Normal phrenic nerve/diaphragm latencies, elicited by electrical stimulation at the neck, have been reported to average 6-8 milliseconds in adults (12, 16, 82, 83), with lower values in children (see Table 4). Because the right phrenic nerve is shorter than the left, latency is slightly shorter on the right side. CMAP amplitudes, recorded from chest wall surface electrodes, average 500-800 mV. Normal values for magnetic stimulation-induced phrenic nerve/diaphragm latency or for intercostal nerve/muscle latency have not been fully established (84, 85).

Phrenic nerve/diaphragm latencies are abnormally slow in demyelinating polyneuropathies, notably Guillain-Barre syndrome. They are usually nearly normal, but are associated with markedly depressed CMAP amplitude, in traumatic neuropathies, such as postcardiac surgery phrenic nerve palsy or the polyneuropathy of critical illness. In myasthenia gravis, a reversible decrement in diaphragm CMAP can be elicited by repetitive phrenic nerve stimulation.

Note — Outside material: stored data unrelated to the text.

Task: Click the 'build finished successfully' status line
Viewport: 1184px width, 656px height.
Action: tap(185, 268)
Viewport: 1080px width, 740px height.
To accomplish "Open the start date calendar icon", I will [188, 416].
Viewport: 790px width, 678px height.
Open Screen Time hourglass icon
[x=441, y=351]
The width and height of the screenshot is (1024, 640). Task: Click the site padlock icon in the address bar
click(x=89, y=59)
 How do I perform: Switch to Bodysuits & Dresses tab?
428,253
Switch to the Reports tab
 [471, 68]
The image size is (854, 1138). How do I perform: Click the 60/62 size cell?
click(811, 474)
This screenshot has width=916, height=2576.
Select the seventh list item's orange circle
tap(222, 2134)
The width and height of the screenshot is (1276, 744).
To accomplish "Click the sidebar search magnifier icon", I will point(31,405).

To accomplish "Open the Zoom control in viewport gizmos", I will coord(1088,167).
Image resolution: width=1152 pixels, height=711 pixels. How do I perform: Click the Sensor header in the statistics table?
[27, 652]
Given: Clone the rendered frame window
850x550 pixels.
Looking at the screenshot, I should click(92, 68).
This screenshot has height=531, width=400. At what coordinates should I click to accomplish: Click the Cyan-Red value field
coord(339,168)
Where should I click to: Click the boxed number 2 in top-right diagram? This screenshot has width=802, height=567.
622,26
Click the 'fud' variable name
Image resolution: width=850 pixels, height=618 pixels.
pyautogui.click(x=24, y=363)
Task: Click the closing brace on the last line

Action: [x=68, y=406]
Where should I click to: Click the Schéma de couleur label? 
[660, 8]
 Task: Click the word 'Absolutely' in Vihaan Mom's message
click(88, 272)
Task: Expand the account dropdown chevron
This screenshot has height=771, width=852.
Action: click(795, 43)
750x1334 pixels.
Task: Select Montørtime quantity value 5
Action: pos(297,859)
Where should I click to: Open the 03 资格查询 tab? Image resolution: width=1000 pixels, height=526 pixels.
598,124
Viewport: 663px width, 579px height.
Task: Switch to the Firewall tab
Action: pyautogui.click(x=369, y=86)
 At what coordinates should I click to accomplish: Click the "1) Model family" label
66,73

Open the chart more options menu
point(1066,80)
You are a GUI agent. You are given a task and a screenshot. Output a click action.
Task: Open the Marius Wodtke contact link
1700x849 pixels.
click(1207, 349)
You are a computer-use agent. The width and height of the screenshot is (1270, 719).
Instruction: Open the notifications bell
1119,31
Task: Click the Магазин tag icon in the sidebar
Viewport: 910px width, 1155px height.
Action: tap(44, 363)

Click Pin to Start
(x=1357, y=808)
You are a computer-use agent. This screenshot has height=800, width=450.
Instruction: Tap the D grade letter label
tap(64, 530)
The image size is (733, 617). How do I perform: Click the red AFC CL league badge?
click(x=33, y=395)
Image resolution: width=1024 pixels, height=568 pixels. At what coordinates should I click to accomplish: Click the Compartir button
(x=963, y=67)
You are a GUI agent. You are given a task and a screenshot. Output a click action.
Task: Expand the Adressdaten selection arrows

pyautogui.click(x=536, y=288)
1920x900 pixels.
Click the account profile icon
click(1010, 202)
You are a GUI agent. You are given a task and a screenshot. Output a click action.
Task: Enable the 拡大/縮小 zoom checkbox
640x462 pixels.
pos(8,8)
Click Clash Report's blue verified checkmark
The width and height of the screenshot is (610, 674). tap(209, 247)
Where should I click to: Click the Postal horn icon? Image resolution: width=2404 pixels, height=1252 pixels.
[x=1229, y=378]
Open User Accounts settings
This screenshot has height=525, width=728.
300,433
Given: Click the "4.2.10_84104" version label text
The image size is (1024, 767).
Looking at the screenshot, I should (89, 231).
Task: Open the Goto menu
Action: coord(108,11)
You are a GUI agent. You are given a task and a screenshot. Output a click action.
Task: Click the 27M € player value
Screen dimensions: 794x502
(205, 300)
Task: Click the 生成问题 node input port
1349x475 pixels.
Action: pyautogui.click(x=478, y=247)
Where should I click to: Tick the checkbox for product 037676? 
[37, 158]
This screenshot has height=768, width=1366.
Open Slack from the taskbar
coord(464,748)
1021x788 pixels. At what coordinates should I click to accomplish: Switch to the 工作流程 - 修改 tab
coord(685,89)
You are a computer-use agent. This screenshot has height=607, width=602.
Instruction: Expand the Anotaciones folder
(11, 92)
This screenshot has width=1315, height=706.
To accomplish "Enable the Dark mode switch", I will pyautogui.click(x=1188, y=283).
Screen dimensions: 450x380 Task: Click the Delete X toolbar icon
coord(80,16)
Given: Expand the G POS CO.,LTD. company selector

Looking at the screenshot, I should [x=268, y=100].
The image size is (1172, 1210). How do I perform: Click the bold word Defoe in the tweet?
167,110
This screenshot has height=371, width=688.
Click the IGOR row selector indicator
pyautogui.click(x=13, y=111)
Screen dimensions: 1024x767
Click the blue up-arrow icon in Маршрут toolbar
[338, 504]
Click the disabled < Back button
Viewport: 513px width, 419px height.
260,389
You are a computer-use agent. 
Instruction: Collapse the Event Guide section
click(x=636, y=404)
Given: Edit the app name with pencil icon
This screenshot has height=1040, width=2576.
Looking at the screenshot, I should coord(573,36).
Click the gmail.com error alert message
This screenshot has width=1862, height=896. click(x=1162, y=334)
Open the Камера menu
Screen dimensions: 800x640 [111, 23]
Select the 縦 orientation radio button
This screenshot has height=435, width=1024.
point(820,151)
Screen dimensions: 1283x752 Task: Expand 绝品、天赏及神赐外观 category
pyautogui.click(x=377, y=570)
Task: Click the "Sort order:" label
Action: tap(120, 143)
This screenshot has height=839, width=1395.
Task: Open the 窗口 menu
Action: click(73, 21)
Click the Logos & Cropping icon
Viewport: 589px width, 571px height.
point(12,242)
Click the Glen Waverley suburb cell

CCTs from cortex to phrenic motoneurons are approximately 4 milliseconds in normal adults (35). Normal values for D- and I-wave amplitudes and the effects of disease are not yet established, but it is apparent that I-wave amplitude is reduced by general anesthetic agents.

Transcranial stimulation to determine CCT has been used in the assessment of a range of upper motor neuron disorders and particularly in the assessment of patients with possible CNS demyelination, including multiple sclerosis. It can be applied specifically to the respiratory muscles, or, more commonly, to muscles in both upper and lower limbs.

Compound muscle action potentials (CMAP) in response to electrical or magnetic nerve or cortical stimulation can also provide useful information. Lack of a CMAP after nerve stimulation is an indication of paralysis, with the lesion located proximal to or at the neuromuscular junction. Lack of a CMAP in response to cortical stimulation when a CMAP is elicited by phrenic nerve stimulation has been used to identify good candidates for phrenic nerve pacing.

Changes in CMAP amplitude, especially as compared with changes in elicited muscle twitch strength (such as phrenic stimulation-induced diaphragm CMAP as compared with transdiaphragmatic twitch pressure [Pdi,tw]) can be used as evidence for or against the development of neural or neuro-muscular transmission defects (when both Pdi,tw and CMAP decrease) or contractile defects (when Pdi,tw decreases but CMAP does not) (86).